The City of Orlando is working on a “holistic plan to address roadway infrastructure” in an effort to enhance public safety and further its placemaking efforts that will result in some big changes in the downtown core.
As part of those changes, the City of Orlando will be resurfacing Rosalind Avenue from South Street to Robinson Street which will impact the current Black Lives Matter mural adjacent to Lake Eola Park. And by impact, we mean it won’t be repainted once the roadwork is finished.
The City of Orlando installed the Black Lives Matter mural on the surface of Rosalind Avenue in June 2020, following the lead of D.C. mayor Muriel Bowser. That section of road in Washington is now officially known as Black Lives Matter Plaza and has been made part of the capital’s larger collection of civic landmarks.

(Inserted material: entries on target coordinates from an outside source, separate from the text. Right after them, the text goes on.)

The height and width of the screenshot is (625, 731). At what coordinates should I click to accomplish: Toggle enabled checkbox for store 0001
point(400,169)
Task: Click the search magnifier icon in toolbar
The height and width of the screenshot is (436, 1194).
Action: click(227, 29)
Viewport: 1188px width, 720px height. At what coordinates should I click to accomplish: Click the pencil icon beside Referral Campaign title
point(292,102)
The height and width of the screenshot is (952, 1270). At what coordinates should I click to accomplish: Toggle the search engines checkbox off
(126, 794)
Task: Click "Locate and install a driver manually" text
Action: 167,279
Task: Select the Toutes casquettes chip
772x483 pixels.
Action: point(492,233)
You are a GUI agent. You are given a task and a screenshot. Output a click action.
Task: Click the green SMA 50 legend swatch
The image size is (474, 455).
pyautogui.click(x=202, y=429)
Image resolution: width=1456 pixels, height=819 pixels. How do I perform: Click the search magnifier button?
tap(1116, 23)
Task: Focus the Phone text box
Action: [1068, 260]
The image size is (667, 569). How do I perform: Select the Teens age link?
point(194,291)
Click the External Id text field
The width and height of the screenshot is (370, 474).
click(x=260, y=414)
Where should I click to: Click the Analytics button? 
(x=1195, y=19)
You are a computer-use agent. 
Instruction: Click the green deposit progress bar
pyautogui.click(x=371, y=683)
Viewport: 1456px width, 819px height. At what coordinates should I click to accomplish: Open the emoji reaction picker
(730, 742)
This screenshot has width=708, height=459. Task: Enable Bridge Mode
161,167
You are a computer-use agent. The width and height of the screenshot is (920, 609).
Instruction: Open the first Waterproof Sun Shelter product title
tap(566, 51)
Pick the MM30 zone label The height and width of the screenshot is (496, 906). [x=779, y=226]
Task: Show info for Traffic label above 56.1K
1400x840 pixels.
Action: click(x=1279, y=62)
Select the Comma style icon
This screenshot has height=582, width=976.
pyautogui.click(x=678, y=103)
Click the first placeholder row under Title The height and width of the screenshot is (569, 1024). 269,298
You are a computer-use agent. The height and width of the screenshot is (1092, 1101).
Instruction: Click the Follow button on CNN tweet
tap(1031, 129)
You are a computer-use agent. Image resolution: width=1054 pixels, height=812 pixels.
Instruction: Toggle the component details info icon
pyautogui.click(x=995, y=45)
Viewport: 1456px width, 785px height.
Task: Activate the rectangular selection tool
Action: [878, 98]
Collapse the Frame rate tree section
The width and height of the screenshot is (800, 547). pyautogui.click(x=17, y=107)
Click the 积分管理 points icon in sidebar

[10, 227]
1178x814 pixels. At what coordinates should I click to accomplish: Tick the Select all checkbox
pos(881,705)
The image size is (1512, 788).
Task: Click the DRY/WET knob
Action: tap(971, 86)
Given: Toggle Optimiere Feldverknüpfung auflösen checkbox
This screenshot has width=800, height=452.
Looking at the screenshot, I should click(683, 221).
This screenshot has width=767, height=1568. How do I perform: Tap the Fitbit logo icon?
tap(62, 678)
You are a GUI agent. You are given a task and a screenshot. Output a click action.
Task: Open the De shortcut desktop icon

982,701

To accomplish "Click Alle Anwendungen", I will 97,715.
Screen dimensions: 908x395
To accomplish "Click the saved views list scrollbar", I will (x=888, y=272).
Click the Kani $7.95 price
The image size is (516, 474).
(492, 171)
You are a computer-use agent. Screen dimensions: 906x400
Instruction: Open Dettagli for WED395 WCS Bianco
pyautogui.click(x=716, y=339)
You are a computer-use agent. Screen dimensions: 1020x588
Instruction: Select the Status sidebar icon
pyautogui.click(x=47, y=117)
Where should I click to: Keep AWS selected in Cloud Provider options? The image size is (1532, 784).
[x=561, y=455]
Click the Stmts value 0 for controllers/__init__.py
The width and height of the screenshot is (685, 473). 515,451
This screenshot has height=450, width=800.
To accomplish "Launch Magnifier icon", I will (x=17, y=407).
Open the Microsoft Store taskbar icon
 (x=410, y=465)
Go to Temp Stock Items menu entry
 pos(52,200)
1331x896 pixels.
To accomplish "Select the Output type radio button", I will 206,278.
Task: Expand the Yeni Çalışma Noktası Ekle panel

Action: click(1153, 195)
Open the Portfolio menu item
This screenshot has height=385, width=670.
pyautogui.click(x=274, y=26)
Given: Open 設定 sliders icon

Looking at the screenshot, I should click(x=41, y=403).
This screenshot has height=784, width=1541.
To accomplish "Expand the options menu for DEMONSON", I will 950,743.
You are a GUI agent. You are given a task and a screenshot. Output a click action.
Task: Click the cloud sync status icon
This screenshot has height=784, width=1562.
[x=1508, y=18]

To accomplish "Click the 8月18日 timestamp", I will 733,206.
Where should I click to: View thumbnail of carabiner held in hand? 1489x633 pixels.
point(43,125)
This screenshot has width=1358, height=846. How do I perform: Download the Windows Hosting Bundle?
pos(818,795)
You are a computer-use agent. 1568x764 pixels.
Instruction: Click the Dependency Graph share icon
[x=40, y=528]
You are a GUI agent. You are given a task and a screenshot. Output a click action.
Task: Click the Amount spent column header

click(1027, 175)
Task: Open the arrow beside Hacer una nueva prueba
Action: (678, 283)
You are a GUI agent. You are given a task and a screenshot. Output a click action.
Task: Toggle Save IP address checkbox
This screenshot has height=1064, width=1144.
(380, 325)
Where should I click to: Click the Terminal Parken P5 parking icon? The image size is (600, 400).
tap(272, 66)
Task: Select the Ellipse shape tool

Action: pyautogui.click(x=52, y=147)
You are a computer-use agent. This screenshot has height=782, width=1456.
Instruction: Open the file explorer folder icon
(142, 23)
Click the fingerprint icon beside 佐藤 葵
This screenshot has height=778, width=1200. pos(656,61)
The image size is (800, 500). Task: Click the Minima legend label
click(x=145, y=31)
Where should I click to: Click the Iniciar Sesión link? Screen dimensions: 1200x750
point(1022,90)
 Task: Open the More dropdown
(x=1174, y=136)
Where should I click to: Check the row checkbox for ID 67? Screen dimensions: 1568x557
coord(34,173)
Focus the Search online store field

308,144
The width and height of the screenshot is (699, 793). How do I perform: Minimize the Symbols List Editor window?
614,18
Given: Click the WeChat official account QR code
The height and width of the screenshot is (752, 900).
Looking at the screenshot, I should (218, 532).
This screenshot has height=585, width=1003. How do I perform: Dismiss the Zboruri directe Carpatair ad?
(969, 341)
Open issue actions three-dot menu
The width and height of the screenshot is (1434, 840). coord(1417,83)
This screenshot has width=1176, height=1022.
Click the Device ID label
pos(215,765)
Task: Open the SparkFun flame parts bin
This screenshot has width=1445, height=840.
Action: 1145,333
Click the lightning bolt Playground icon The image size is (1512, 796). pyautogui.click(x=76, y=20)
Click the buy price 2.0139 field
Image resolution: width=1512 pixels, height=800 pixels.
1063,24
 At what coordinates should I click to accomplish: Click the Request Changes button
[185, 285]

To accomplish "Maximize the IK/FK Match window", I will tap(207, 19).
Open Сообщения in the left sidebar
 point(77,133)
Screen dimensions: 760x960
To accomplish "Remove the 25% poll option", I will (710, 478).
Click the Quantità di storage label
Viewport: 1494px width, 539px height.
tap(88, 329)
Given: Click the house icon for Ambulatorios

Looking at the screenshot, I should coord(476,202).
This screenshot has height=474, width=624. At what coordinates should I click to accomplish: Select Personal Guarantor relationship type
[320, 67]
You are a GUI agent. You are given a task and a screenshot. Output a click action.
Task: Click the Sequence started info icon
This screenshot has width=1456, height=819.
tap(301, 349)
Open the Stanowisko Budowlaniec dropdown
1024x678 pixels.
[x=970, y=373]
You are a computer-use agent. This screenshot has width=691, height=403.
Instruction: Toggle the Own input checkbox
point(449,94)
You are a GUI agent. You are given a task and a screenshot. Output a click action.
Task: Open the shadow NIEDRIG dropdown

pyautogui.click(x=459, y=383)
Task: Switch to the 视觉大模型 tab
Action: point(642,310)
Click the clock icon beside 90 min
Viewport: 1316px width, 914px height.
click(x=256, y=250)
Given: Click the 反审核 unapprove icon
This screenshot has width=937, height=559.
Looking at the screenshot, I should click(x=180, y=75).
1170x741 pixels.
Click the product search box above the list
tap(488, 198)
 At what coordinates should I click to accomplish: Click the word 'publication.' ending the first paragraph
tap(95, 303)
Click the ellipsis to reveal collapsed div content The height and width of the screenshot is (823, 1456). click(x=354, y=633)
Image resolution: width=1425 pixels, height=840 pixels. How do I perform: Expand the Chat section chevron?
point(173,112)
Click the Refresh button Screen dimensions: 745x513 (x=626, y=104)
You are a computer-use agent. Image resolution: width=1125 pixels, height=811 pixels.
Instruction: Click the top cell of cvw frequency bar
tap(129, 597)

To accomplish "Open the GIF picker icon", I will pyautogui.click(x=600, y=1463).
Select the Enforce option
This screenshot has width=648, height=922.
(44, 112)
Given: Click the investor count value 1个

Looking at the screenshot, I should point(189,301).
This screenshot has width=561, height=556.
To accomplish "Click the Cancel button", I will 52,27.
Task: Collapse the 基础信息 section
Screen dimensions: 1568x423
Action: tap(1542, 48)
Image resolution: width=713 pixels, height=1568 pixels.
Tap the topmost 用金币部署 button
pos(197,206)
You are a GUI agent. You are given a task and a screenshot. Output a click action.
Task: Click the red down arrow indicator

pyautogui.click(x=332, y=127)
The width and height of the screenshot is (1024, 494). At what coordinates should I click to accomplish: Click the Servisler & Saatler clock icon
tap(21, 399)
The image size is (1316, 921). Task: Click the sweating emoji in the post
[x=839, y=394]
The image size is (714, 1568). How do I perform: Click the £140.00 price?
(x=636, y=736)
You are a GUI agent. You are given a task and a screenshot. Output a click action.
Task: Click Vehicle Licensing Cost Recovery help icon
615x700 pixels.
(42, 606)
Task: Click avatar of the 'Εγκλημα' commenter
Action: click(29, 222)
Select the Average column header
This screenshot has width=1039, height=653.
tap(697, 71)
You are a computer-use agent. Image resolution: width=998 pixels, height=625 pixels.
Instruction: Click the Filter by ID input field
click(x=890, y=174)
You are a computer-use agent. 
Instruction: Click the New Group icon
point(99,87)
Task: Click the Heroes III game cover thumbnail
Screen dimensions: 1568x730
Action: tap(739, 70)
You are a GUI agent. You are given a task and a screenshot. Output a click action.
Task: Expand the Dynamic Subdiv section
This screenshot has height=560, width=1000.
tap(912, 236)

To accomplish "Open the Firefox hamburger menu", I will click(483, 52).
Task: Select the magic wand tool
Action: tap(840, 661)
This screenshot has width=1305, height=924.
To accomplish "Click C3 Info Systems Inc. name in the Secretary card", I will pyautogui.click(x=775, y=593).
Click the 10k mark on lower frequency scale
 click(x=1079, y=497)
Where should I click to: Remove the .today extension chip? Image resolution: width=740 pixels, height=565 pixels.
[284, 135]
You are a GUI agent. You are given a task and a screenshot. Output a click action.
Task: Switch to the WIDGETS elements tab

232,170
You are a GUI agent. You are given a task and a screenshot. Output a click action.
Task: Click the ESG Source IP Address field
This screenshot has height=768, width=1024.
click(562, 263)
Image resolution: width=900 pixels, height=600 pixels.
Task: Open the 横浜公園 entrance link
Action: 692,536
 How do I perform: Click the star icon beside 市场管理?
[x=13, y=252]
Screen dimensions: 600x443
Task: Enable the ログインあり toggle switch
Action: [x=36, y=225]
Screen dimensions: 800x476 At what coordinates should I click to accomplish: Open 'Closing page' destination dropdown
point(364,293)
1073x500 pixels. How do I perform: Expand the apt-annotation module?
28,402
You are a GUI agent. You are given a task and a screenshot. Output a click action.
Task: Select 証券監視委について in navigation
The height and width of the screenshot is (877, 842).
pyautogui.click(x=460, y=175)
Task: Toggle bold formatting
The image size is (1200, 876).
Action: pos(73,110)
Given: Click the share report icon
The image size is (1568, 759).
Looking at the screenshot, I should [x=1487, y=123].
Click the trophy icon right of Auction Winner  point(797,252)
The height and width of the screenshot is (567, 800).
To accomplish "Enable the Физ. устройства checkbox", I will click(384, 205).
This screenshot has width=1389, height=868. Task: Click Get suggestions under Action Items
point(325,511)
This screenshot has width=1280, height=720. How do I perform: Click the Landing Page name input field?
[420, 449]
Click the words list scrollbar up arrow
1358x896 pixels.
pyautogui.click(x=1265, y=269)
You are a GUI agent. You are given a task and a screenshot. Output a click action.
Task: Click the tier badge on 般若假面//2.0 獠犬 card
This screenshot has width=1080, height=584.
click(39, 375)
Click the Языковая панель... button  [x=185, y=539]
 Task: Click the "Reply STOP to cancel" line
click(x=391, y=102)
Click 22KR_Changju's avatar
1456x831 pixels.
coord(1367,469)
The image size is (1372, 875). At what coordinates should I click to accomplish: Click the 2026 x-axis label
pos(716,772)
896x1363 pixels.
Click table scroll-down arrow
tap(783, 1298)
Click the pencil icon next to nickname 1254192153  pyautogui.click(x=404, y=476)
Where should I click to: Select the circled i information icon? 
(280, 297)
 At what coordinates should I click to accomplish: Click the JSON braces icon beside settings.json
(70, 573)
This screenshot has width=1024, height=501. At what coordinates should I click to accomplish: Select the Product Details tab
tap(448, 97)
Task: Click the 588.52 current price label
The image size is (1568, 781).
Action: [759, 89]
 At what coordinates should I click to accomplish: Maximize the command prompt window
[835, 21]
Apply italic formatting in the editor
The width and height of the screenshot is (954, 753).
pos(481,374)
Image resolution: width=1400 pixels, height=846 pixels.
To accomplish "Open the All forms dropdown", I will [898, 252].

City Hall will launch a Downtown Quick Build Infrastructure Project on January 2, which will add murals, curb extensions and bulb-outs, and formal crosswalks at key intersections along the corridor. Other improvements include separating the current green bike lane on Rosalind Avenue with bend-ins at Rosalind Avenue and Church Street, Rosalind Avenue and Washington Street, and Magnolia Avenue and Concord Street.
A total of five intersections will receive new street murals as part of the project, including:
- Orange Ave and Pine St
- Orange Ave and Central Blvd
- Orange Ave and Washington St
- Orange Ave and Church St
- Rosalind Ave and Washington St
According to City Hall, the designs for those murals will be created collaboratively with the community over the next few months.
Ashley Papagni, Public Information Officer for the Office of the Mayor, shared that the loss of the original Black Lives Matter road mural doesn’t mean they’re getting rid of pro-diversity public art downtown.
“While this mural is impacted, reaffirming our commitment to equity and diversity is an important effort of the city’s and we’re committed to incorporating this collective commitment to inclusion into the new mural artwork that will be installed at the intersection of Rosalind Ave and Washington Street as part of the project. Like the creation of the previous mural, our intent is to engage the community in this process.
This project will not only support the goals of the City’s Project DTO 2.0 Action Plan, but it will also further the city’s Vision Zero goal to eliminate serious injuries and deaths on city roadways by 2040. Most of the intersections selected for the project are identified on the city’s High Injury Network (HIN), which uses data and risk-based methodology to prioritize safety improvements. “– ASHLEY PAPAGNI, PUBLIC INFORMATION OFFICER, OFFICE OF THE MAYOR, CITY OF ORLANDO
The project will be carried out in phases, with full project completion estimated for late February/March 2024.